レスティから形状についての注文を聞いて、パーフェクトノートに書き込む。注文内容が決定し、トーアはパーフェクトノートを閉じた。
「ちょうど依頼もないですし、すぐに取り掛かりますね」
「うん、素材はこれね。出来たら連絡して」
必要な素材をレスティから受け取ると、レスティは立ち上がる。レイも続いて立ち上がるとお茶と茶菓子の礼を言ってトーアのホームドアを出て行った。
――棍、かぁ。ディーさんが使ってたの思い出すなぁ。
初めて会ったころのディーが使っていたのは棍だったことを思い出しながら、素材を手に作業室へ向かう。レスティが棒術を使うようになったのは、トーアと同じようにCWOの世界を右往左往した初心者時代にディーと出会い、護身のために棍の使い方を教わったとのことだった。その後、レスティは独学で棍を操るようになり、レイは魔法を使うようになったらしい。

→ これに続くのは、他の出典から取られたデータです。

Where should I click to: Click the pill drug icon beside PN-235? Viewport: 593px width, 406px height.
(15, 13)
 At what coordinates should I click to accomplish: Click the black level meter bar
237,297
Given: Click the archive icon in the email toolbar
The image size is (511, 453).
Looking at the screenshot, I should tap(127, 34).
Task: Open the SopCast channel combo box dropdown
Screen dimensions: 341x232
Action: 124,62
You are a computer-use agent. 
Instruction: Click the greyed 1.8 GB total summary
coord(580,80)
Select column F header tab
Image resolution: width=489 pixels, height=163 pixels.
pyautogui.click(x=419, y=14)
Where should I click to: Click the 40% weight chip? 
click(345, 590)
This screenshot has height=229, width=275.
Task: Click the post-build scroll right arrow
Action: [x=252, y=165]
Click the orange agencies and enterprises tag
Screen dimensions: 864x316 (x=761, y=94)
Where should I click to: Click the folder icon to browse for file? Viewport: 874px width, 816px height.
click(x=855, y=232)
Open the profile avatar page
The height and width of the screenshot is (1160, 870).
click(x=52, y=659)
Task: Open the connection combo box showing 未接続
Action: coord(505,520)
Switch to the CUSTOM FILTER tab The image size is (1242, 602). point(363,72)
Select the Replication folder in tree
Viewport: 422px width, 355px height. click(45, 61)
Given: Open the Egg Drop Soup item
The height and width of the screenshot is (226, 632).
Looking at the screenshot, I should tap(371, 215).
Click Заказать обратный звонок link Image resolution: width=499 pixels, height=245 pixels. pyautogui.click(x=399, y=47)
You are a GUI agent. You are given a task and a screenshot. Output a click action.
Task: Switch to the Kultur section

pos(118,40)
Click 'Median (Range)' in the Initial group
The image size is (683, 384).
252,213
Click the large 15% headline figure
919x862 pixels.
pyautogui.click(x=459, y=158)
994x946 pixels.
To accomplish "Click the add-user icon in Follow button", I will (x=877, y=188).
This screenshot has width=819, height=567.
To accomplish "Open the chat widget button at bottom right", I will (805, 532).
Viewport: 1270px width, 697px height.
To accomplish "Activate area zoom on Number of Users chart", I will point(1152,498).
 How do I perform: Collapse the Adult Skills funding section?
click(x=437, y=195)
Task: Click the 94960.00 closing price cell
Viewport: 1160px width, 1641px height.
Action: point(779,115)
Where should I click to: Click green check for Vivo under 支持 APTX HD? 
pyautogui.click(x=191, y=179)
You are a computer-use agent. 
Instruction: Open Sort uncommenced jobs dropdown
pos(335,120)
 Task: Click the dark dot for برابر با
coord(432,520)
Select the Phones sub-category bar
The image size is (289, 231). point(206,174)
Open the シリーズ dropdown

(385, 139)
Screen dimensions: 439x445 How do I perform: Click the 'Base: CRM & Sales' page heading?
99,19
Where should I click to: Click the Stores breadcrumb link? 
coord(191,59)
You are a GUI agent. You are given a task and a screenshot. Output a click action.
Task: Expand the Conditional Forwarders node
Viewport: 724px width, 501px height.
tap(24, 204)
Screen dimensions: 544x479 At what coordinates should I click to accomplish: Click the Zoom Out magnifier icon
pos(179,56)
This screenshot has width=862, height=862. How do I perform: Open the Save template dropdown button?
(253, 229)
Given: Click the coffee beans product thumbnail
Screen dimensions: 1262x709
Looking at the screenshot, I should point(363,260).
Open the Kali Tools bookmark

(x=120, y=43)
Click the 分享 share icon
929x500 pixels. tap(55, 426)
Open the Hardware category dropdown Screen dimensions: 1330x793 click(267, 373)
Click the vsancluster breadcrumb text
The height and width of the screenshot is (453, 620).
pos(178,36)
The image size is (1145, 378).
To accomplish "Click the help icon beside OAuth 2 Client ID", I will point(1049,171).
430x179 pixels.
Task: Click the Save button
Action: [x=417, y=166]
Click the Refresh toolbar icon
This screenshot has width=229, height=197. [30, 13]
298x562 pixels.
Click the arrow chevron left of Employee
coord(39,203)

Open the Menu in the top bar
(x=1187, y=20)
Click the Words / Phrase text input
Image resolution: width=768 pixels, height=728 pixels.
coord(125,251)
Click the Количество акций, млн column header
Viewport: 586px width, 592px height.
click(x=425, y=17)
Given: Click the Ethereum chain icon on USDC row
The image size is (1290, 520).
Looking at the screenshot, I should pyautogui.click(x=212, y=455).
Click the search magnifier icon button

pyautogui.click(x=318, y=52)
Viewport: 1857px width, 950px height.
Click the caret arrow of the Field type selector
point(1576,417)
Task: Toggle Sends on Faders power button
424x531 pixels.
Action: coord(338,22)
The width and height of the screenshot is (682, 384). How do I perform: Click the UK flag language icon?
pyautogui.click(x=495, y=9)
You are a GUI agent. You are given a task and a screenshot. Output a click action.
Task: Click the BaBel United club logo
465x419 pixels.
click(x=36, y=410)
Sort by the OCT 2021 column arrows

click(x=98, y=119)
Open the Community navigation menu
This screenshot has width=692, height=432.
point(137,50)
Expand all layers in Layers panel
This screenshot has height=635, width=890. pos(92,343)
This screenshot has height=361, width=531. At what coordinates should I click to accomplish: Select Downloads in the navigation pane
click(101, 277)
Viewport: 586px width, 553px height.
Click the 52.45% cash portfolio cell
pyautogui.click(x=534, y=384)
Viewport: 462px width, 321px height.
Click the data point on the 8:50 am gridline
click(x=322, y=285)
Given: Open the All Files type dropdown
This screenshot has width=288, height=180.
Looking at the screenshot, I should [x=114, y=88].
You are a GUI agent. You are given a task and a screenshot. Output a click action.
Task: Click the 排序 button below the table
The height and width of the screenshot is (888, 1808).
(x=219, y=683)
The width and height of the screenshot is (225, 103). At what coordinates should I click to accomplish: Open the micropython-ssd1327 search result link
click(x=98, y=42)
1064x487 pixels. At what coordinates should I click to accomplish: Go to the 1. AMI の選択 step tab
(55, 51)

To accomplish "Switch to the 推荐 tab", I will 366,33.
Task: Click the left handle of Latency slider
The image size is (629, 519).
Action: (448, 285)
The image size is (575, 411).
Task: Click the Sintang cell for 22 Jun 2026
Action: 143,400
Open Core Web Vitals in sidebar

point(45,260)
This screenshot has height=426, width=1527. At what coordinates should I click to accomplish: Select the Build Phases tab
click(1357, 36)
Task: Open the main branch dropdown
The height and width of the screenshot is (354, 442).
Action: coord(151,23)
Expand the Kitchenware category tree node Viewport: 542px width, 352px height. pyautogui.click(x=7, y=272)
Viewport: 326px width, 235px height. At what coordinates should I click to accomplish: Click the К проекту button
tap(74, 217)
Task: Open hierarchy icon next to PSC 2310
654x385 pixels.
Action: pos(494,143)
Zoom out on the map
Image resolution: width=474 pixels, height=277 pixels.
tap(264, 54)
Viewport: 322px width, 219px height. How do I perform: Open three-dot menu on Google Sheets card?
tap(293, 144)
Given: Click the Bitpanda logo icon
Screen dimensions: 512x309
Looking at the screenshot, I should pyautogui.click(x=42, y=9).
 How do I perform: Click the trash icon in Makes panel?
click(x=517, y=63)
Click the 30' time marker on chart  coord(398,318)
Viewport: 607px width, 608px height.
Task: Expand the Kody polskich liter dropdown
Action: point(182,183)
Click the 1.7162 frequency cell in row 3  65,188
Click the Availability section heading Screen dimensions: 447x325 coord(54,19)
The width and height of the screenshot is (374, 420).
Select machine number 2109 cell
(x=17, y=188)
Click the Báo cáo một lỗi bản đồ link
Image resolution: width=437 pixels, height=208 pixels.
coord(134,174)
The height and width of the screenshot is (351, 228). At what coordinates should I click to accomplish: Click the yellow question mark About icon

鍛冶場で作業を進めたトーアは、三つの金属を使った長さ二メートル程の棒を作り上げる。色はほのかに橙色で断面は六角形を横長にしたもの、両端には石突の代わりに槍の穂先のように尖らせてあった。
その場で軽く振り、重心の偏りや乱れを確認する。
「んー……うん、いいね」
問題がない事を確認して、トーアはレスティに連絡する。すぐに取りにいくという返事があったので、茶菓子でも作ろうとトーアはキッチンへと向かった。